И однажды - кончался третий год заключения - незнакомый человек постучал в ворота. Гаранфил даже лица его не разглядела в сумерках. "На днях ждите мужа", - шепнул незнакомец и растаял за пределами слабого света, качающегося на ветру фонаря.
* * *
Вернулся он теплым летним вечером. Вот уже несколько дней ждала его Гаранфил, выглядывала в окно при звуке приближавшихся машин. Беспокойное состояние матери передалось и детям. Играя во дворе, они то и дело выскакивали на улицу. Теперь калитка их не запиралась на щеколду, как прежде.
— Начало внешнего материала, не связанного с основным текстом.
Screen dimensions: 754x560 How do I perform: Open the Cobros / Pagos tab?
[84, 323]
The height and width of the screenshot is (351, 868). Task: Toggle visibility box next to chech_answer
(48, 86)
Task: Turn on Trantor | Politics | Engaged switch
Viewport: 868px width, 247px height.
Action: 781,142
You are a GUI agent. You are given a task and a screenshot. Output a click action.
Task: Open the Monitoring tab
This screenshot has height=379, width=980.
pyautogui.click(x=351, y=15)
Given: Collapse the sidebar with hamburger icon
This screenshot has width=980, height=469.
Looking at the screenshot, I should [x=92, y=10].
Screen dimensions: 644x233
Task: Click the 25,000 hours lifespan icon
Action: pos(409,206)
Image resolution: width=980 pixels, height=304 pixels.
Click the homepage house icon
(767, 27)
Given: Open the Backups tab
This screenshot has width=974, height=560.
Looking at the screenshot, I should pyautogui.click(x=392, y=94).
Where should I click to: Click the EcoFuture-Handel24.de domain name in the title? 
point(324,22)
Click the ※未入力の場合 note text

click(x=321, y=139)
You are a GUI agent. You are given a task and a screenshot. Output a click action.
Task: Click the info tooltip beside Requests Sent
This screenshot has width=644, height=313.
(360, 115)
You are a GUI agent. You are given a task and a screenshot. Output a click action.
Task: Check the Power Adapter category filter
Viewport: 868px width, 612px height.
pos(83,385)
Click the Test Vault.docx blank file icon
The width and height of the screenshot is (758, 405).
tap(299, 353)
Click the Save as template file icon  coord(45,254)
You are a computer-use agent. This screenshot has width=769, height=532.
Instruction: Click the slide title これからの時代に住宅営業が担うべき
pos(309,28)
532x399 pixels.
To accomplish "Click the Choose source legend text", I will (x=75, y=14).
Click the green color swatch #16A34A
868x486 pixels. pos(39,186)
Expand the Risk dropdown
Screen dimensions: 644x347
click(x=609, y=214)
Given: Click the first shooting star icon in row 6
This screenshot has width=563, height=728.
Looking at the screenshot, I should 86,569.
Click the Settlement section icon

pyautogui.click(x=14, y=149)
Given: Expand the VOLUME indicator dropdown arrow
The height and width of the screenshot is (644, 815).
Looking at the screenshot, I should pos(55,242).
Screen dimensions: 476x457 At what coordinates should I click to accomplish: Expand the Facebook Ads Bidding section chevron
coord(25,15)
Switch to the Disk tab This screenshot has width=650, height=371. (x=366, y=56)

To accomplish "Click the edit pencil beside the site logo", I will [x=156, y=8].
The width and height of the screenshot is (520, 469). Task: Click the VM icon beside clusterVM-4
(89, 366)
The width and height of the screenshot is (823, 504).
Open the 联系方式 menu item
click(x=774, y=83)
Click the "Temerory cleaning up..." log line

Соседки запросто заходили к Гаранфил посидеть, поболтать в прохладной тени под деревьями, выпить стаканчик чая.
Скрипнула на заржавевших петлях калитка, встрепенулась Гаранфил, и звонкий мальчишечий голос крикнул:
- Папа! Папа пришел!
Через несколько секунд подросшие за три года мальчишки висели на Магерраме, как лягушата, и только двенадцатилетняя Солмаз, поразившая Магеррама своим сходством с Гаранфил, смущенно жалась к матери.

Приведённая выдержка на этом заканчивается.